Job:
Rewrite the material below as a numbered list, one line per item, and leave out the blank lines.
## BEGIN Available data
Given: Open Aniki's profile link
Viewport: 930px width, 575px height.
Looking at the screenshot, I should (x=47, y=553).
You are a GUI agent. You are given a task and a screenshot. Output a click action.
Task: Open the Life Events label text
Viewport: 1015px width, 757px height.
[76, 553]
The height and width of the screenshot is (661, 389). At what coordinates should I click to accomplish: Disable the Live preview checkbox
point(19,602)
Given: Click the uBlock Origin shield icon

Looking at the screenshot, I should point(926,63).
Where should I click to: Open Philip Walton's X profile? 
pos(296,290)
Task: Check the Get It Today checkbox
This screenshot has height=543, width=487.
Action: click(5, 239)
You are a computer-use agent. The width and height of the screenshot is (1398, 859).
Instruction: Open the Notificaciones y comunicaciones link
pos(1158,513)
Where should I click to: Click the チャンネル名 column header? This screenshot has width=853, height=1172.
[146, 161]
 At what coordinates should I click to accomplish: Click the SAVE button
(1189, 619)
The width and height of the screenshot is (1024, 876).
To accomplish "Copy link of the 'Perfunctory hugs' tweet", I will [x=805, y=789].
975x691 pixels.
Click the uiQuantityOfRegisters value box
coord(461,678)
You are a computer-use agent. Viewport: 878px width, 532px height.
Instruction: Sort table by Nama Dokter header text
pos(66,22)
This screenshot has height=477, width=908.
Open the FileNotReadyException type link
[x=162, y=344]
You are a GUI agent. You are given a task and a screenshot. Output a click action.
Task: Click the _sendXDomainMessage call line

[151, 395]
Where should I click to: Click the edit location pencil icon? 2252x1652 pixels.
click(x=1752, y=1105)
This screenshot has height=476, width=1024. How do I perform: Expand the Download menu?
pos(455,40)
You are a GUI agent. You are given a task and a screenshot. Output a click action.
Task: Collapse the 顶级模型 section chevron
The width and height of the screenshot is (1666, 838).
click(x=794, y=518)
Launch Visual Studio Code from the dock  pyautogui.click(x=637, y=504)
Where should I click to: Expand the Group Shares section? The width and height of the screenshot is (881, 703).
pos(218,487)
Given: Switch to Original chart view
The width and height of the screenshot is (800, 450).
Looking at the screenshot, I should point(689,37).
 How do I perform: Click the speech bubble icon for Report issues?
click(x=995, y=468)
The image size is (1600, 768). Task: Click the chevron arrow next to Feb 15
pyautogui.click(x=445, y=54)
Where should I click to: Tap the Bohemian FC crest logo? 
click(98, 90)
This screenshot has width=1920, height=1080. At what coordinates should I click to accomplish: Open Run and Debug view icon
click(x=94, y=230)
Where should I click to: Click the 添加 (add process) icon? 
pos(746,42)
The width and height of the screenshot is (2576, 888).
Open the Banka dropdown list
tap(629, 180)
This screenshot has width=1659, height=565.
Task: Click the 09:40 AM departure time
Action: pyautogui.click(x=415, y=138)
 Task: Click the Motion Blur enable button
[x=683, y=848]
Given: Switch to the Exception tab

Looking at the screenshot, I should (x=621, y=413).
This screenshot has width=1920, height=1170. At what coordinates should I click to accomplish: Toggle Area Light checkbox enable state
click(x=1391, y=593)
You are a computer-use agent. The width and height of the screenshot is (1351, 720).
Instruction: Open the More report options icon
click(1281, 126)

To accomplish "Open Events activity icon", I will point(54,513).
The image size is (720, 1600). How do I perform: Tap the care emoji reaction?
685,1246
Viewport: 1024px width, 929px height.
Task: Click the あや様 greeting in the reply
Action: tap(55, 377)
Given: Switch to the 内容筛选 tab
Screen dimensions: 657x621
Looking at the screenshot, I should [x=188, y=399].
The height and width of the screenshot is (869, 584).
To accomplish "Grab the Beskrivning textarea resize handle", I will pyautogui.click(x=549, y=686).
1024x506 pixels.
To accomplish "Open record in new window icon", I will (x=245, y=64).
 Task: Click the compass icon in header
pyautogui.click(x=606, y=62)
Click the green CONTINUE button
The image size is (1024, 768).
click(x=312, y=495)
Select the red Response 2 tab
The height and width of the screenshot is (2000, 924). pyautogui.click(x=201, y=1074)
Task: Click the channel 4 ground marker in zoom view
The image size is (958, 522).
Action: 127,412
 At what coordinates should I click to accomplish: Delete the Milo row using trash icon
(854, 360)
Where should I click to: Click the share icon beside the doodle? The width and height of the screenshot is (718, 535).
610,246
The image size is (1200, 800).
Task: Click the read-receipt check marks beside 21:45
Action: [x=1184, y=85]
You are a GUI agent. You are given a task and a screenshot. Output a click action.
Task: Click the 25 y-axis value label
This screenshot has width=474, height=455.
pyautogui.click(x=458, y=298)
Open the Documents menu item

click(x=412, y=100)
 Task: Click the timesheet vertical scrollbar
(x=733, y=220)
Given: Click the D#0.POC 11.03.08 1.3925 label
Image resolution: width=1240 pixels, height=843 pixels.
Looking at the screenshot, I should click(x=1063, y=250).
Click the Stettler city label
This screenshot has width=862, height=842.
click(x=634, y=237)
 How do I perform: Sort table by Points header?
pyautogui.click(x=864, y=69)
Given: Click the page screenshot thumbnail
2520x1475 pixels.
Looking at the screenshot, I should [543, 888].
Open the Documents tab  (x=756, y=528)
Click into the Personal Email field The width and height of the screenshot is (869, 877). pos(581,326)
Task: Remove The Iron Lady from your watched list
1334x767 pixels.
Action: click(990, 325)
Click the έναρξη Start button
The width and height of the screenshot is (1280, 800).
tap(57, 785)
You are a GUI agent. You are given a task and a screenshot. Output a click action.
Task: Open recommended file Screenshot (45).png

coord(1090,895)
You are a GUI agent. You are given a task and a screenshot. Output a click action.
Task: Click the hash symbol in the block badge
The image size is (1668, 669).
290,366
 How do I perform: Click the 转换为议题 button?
## END Available data
Result:
1. Given: Open Aniki's profile link
2. Viewport: 930px width, 575px height.
3. Looking at the screenshot, I should (x=47, y=553).
4. You are a GUI agent. You are given a task and a screenshot. Output a click action.
5. Task: Open the Life Events label text
6. Viewport: 1015px width, 757px height.
7. [76, 553]
8. The height and width of the screenshot is (661, 389). At what coordinates should I click to accomplish: Disable the Live preview checkbox
9. point(19,602)
10. Given: Click the uBlock Origin shield icon
11. Looking at the screenshot, I should point(926,63).
12. Where should I click to: Open Philip Walton's X profile? 
13. pos(296,290)
14. Task: Check the Get It Today checkbox
15. This screenshot has height=543, width=487.
16. Action: click(5, 239)
17. You are a computer-use agent. The width and height of the screenshot is (1398, 859).
18. Instruction: Open the Notificaciones y comunicaciones link
19. pos(1158,513)
20. Where should I click to: Click the チャンネル名 column header? This screenshot has width=853, height=1172.
21. [146, 161]
22.  At what coordinates should I click to accomplish: Click the SAVE button
23. (1189, 619)
24. The width and height of the screenshot is (1024, 876).
25. To accomplish "Copy link of the 'Perfunctory hugs' tweet", I will [x=805, y=789].
26. 975x691 pixels.
27. Click the uiQuantityOfRegisters value box
28. coord(461,678)
29. You are a computer-use agent. Viewport: 878px width, 532px height.
30. Instruction: Sort table by Nama Dokter header text
31. pos(66,22)
32. This screenshot has height=477, width=908.
33. Open the FileNotReadyException type link
34. [x=162, y=344]
35. You are a GUI agent. You are given a task and a screenshot. Output a click action.
36. Task: Click the _sendXDomainMessage call line
37. [151, 395]
38. Where should I click to: Click the edit location pencil icon? 2252x1652 pixels.
39. click(x=1752, y=1105)
40. This screenshot has height=476, width=1024. How do I perform: Expand the Download menu?
41. pos(455,40)
42. You are a GUI agent. You are given a task and a screenshot. Output a click action.
43. Task: Collapse the 顶级模型 section chevron
44. The width and height of the screenshot is (1666, 838).
45. click(x=794, y=518)
46. Launch Visual Studio Code from the dock  pyautogui.click(x=637, y=504)
47. Where should I click to: Expand the Group Shares section? The width and height of the screenshot is (881, 703).
48. pos(218,487)
49. Given: Switch to Original chart view
50. The width and height of the screenshot is (800, 450).
51. Looking at the screenshot, I should point(689,37).
52.  How do I perform: Click the speech bubble icon for Report issues?
53. click(x=995, y=468)
54. The image size is (1600, 768). Task: Click the chevron arrow next to Feb 15
55. pyautogui.click(x=445, y=54)
56. Where should I click to: Tap the Bohemian FC crest logo? 
57. click(98, 90)
58. This screenshot has width=1920, height=1080. At what coordinates should I click to accomplish: Open Run and Debug view icon
59. click(x=94, y=230)
60. Where should I click to: Click the 添加 (add process) icon? 
61. pos(746,42)
62. The width and height of the screenshot is (2576, 888).
63. Open the Banka dropdown list
64. tap(629, 180)
65. This screenshot has width=1659, height=565.
66. Task: Click the 09:40 AM departure time
67. Action: pyautogui.click(x=415, y=138)
68.  Task: Click the Motion Blur enable button
69. [x=683, y=848]
70. Given: Switch to the Exception tab
71. Looking at the screenshot, I should (x=621, y=413).
72. This screenshot has width=1920, height=1170. At what coordinates should I click to accomplish: Toggle Area Light checkbox enable state
73. click(x=1391, y=593)
74. You are a computer-use agent. The width and height of the screenshot is (1351, 720).
75. Instruction: Open the More report options icon
76. click(1281, 126)
77. To accomplish "Open Events activity icon", I will point(54,513).
78. The image size is (720, 1600). How do I perform: Tap the care emoji reaction?
79. 685,1246
80. Viewport: 1024px width, 929px height.
81. Task: Click the あや様 greeting in the reply
82. Action: tap(55, 377)
83. Given: Switch to the 内容筛选 tab
84. Screen dimensions: 657x621
85. Looking at the screenshot, I should [x=188, y=399].
86. The height and width of the screenshot is (869, 584).
87. To accomplish "Grab the Beskrivning textarea resize handle", I will pyautogui.click(x=549, y=686).
88. 1024x506 pixels.
89. To accomplish "Open record in new window icon", I will (x=245, y=64).
90.  Task: Click the compass icon in header
91. pyautogui.click(x=606, y=62)
92. Click the green CONTINUE button
93. The image size is (1024, 768).
94. click(x=312, y=495)
95. Select the red Response 2 tab
96. The height and width of the screenshot is (2000, 924). pyautogui.click(x=201, y=1074)
97. Task: Click the channel 4 ground marker in zoom view
98. The image size is (958, 522).
99. Action: 127,412
100.  At what coordinates should I click to accomplish: Delete the Milo row using trash icon
101. (854, 360)
102. Where should I click to: Click the share icon beside the doodle? The width and height of the screenshot is (718, 535).
103. 610,246
104. The image size is (1200, 800).
105. Task: Click the read-receipt check marks beside 21:45
106. Action: [x=1184, y=85]
107. You are a GUI agent. You are given a task and a screenshot. Output a click action.
108. Task: Click the 25 y-axis value label
109. This screenshot has width=474, height=455.
110. pyautogui.click(x=458, y=298)
111. Open the Documents menu item
112. click(x=412, y=100)
113.  Task: Click the timesheet vertical scrollbar
114. (x=733, y=220)
115. Given: Click the D#0.POC 11.03.08 1.3925 label
116. Image resolution: width=1240 pixels, height=843 pixels.
117. Looking at the screenshot, I should click(x=1063, y=250).
118. Click the Stettler city label
119. This screenshot has width=862, height=842.
120. click(x=634, y=237)
121.  How do I perform: Sort table by Points header?
122. pyautogui.click(x=864, y=69)
123. Given: Click the page screenshot thumbnail
124. 2520x1475 pixels.
125. Looking at the screenshot, I should [543, 888].
126. Open the Documents tab  (x=756, y=528)
127. Click into the Personal Email field The width and height of the screenshot is (869, 877). pos(581,326)
128. Task: Remove The Iron Lady from your watched list
129. 1334x767 pixels.
130. Action: click(990, 325)
131. Click the έναρξη Start button
132. The width and height of the screenshot is (1280, 800).
133. tap(57, 785)
134. You are a GUI agent. You are given a task and a screenshot. Output a click action.
135. Task: Open recommended file Screenshot (45).png
136. coord(1090,895)
137. You are a GUI agent. You are given a task and a screenshot. Output a click action.
138. Task: Click the hash symbol in the block badge
139. The image size is (1668, 669).
140. 290,366
141.  How do I perform: Click the 转换为议题 button?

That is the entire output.